興行

三津凛

第1話

路傍に1人の女がいる。

立ったまま、三味線を抱えてなにか唄っている。立ち止まる人はいない。女の足元には破れた袋がひとつあって、中にはビールの王冠が詰まっていた。何人かの子どもが面白がってその何個かを盗んでいく。女はまるで気づかない。

路傍を行き交う人の興を惹くために、着物をはだけて女は胸を露わにしていた。だがもしかすると、長いこと同じ着物ばかり着込んだせいで帯が擦り切れてきつく胸元を合わせられないだけかもしれない。足は裸足である。

女は訛りの強い、まるで異国の言葉のような唄を続ける。声は若く、そこだけ鈴を転がすようだった。三味線はよく鳴って、調えられている。

この奇妙な女をわたしは揶揄ってやりたくなった。飽きた子どもが捨てたビールの王冠が、ふと足元を見ると転がっていた。

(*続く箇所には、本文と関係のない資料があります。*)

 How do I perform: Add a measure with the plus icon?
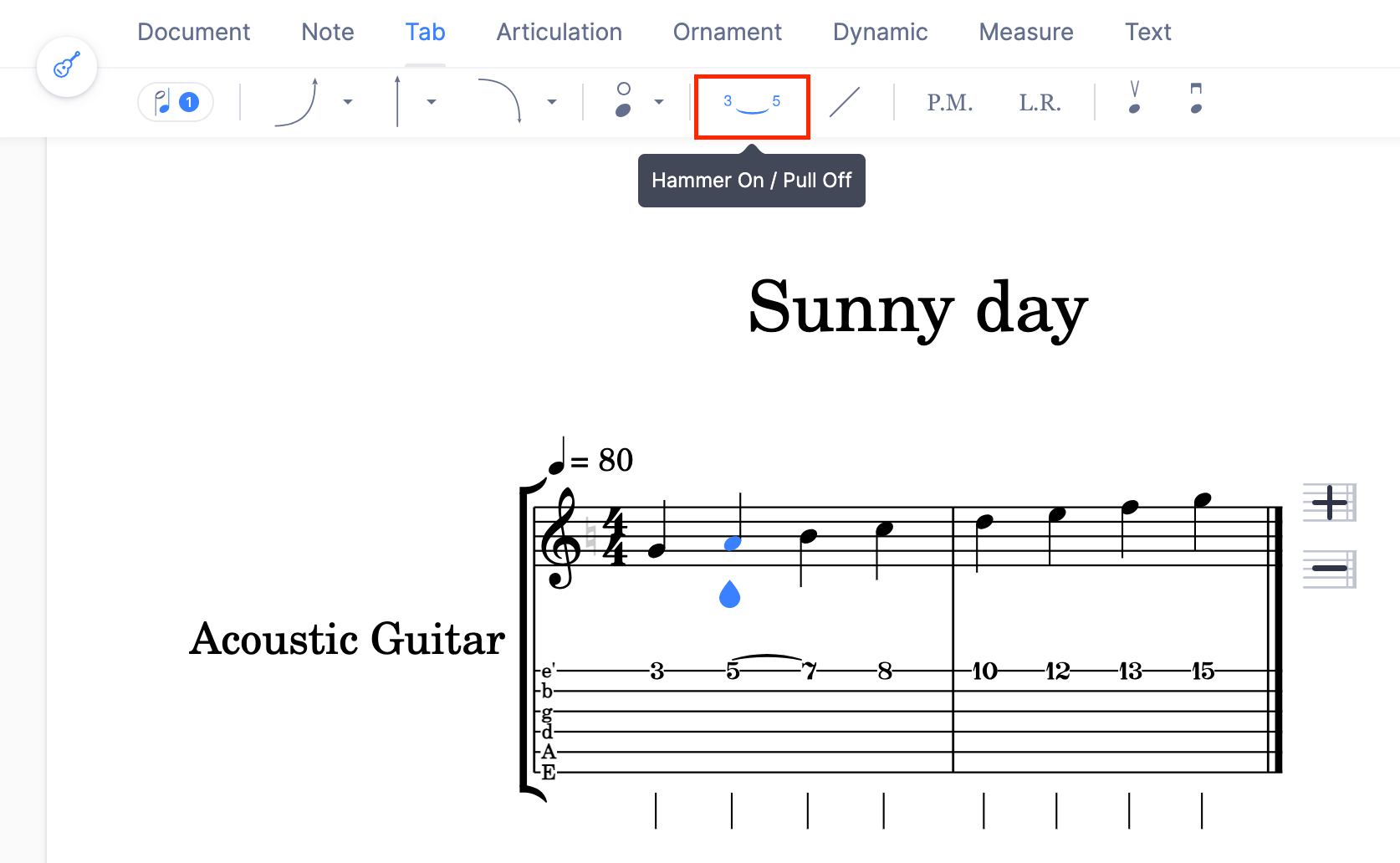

わたしは女に、ビールの王冠を投げてやった。女はそれを銭と勘違いしているようだった。


それは銭じゃあ、ないぜ。


わたしが言う間もなく、女は腰を折って王冠を拾った。女はわたしを真っ直ぐ見据えて唄いながら近づいてきた。女の目は白く濁っている。わたしはもう一つ、ビールの王冠を投げてやった。

女は言葉を知らないのか、ただ唄いながらわたしに着いてきた。指を詰まらせることもなく、三味線を弾いて唄を歌っている。

女はどこまでもわたしに着いて来る。女はわたしの家まで着いて来た。今度はわたしの家の玄関先で立ったまま、三味線を弾いて唄う。

うるさくもないので、わたしはしばらくそのままにしておいた。

女は昼も夜も、そのまま唄っていた。相変わらず立ち止まる人はいない。女は胸を出したまま、裸足のまま唄い続けていた。



だがある朝、唄声が次第に遠ざかって行く気配がした。わたしは不思議に思って玄関先に出て行った。

1人の男が女を誘っていた。男が投げてよこすものを、女は唄いながら拾って行く。

女は男にどこまでも着いて行く。そのうちの一つが高く投げられすぎて、わたしの足元にまで転がって来た。


それは錆びたビールの王冠であった。


次の興行はどこまで行くだろう。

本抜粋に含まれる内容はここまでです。